» **Your assignment**
Copy nothing but the lines below running from the line containing "You are a computer-use agent. The width" through the line containing "The width and height of the screenshot is (1389, 868).", both end lines included.

» **Provided material**
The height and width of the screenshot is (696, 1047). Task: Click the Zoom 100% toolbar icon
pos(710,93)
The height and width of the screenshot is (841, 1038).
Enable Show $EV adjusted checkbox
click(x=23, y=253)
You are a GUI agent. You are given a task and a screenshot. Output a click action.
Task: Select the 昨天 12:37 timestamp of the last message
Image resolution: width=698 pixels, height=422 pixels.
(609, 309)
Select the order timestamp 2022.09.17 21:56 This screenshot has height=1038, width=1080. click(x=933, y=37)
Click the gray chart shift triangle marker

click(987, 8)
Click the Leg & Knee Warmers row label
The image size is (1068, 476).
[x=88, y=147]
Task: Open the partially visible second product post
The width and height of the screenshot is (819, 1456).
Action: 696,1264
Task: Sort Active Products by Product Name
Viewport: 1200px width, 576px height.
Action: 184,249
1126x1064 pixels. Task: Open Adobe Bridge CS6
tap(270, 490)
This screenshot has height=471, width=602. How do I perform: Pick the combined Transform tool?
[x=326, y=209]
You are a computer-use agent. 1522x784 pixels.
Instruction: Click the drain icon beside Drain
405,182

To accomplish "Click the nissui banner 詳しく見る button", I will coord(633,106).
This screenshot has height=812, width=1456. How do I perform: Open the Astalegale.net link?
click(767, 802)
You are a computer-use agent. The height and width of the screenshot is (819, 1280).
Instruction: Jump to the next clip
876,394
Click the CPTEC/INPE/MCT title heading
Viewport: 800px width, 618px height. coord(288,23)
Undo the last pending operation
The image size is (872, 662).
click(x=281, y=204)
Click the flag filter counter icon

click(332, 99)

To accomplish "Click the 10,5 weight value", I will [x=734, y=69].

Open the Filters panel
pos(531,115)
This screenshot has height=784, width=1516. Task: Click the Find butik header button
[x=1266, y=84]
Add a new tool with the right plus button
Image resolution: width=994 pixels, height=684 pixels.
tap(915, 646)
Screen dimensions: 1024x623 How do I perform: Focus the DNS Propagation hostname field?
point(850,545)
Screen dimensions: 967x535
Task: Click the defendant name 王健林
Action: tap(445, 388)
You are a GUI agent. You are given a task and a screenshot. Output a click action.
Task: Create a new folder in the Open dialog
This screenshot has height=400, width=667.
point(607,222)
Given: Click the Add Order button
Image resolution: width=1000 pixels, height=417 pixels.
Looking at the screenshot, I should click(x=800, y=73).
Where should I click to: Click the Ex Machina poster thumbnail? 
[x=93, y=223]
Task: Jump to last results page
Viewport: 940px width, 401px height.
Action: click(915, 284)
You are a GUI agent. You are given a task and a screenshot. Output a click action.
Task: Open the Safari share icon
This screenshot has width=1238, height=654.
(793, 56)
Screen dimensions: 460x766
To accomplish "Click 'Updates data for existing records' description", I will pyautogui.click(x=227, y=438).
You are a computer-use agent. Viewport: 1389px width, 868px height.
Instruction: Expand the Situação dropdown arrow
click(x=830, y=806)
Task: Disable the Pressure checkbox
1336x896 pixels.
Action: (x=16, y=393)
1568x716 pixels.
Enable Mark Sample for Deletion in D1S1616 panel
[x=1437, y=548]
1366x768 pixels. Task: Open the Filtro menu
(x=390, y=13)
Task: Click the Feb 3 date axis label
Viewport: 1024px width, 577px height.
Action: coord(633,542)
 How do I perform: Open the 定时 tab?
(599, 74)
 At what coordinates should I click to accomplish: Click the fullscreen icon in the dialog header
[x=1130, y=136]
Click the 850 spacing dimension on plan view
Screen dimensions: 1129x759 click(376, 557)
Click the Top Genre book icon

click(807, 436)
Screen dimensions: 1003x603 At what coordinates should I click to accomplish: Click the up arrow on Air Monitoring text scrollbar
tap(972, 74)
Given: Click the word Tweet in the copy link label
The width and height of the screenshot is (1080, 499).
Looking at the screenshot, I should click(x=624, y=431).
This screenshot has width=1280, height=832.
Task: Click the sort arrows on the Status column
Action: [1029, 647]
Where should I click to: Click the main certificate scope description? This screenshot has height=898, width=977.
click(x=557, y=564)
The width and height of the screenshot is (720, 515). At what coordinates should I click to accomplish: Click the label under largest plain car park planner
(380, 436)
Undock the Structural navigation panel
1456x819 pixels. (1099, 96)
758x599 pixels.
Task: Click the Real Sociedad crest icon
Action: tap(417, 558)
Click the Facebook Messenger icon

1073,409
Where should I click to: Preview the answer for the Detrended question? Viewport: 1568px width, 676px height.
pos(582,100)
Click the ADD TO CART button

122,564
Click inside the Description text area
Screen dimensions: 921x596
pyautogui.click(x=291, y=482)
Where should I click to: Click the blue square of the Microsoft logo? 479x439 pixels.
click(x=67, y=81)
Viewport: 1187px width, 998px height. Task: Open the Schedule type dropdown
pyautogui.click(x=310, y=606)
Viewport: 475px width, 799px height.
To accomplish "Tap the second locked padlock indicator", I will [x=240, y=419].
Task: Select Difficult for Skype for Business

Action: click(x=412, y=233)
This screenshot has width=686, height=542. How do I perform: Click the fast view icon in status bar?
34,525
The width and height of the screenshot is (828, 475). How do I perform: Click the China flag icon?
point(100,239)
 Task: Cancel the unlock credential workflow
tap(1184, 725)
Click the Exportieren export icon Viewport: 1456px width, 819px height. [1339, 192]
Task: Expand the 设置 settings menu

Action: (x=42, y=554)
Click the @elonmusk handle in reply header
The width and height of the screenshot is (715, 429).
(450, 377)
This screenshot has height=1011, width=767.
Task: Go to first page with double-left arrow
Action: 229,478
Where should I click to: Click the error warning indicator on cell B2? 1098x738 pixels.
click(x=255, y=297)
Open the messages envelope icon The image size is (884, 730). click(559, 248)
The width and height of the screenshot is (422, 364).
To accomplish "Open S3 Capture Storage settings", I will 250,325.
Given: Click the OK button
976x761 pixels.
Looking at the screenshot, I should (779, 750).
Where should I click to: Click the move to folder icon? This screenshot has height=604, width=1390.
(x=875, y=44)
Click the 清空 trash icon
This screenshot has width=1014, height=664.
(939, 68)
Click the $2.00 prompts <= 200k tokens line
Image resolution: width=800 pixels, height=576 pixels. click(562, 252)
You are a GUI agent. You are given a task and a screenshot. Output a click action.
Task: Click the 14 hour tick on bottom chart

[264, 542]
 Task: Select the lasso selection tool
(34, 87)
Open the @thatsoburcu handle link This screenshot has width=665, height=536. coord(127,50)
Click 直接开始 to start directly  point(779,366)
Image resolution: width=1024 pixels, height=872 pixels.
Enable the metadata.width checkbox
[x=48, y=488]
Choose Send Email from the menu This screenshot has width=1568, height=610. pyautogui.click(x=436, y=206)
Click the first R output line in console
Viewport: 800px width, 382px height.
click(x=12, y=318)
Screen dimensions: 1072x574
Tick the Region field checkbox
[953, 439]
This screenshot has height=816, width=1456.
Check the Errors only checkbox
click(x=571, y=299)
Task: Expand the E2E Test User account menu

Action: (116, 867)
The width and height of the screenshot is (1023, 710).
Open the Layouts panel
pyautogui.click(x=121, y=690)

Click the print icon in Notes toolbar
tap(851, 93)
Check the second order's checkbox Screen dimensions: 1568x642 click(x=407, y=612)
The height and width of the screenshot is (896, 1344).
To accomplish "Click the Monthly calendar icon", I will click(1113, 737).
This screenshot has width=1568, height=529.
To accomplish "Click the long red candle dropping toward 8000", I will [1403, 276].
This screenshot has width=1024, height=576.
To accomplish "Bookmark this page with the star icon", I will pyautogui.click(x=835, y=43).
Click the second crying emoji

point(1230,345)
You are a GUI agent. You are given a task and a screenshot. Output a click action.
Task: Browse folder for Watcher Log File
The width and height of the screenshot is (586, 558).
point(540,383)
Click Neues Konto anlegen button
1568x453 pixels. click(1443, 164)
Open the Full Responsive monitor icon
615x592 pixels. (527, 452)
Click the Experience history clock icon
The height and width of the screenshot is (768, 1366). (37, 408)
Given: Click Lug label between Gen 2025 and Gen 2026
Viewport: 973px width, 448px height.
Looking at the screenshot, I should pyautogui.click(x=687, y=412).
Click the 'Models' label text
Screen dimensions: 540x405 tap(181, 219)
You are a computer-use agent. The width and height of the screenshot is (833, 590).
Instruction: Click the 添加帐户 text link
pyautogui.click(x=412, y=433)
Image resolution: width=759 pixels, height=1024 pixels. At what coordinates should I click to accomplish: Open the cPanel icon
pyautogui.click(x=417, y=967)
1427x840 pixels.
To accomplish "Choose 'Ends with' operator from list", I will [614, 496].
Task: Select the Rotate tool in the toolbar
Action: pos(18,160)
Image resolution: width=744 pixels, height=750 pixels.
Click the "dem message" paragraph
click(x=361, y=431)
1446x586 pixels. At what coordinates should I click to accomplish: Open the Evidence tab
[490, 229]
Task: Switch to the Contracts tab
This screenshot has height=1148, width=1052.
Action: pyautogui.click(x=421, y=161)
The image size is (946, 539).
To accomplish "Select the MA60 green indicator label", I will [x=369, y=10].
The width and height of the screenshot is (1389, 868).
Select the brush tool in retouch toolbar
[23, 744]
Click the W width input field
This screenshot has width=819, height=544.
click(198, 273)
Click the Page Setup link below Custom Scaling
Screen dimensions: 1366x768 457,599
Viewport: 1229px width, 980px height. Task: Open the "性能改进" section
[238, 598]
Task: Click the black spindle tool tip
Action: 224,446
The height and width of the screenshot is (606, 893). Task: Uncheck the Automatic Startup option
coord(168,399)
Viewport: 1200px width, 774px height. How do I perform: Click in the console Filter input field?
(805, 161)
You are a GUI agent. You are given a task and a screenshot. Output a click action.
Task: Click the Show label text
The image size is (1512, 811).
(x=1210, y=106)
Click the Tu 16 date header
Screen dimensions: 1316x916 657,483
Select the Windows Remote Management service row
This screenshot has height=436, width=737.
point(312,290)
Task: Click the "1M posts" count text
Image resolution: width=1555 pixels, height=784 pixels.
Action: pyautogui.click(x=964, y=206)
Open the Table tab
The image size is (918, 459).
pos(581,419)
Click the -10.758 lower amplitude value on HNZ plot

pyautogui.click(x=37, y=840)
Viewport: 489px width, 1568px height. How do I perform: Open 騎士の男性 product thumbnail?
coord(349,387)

» **Solved problem**
You are a computer-use agent. The width and height of the screenshot is (833, 590).
Instruction: Click the 添加帐户 text link
pyautogui.click(x=412, y=433)
Image resolution: width=759 pixels, height=1024 pixels. At what coordinates should I click to accomplish: Open the cPanel icon
pyautogui.click(x=417, y=967)
1427x840 pixels.
To accomplish "Choose 'Ends with' operator from list", I will [614, 496].
Task: Select the Rotate tool in the toolbar
Action: pos(18,160)
Image resolution: width=744 pixels, height=750 pixels.
Click the "dem message" paragraph
click(x=361, y=431)
1446x586 pixels. At what coordinates should I click to accomplish: Open the Evidence tab
[490, 229]
Task: Switch to the Contracts tab
This screenshot has height=1148, width=1052.
Action: pyautogui.click(x=421, y=161)
The image size is (946, 539).
To accomplish "Select the MA60 green indicator label", I will [x=369, y=10].
The width and height of the screenshot is (1389, 868).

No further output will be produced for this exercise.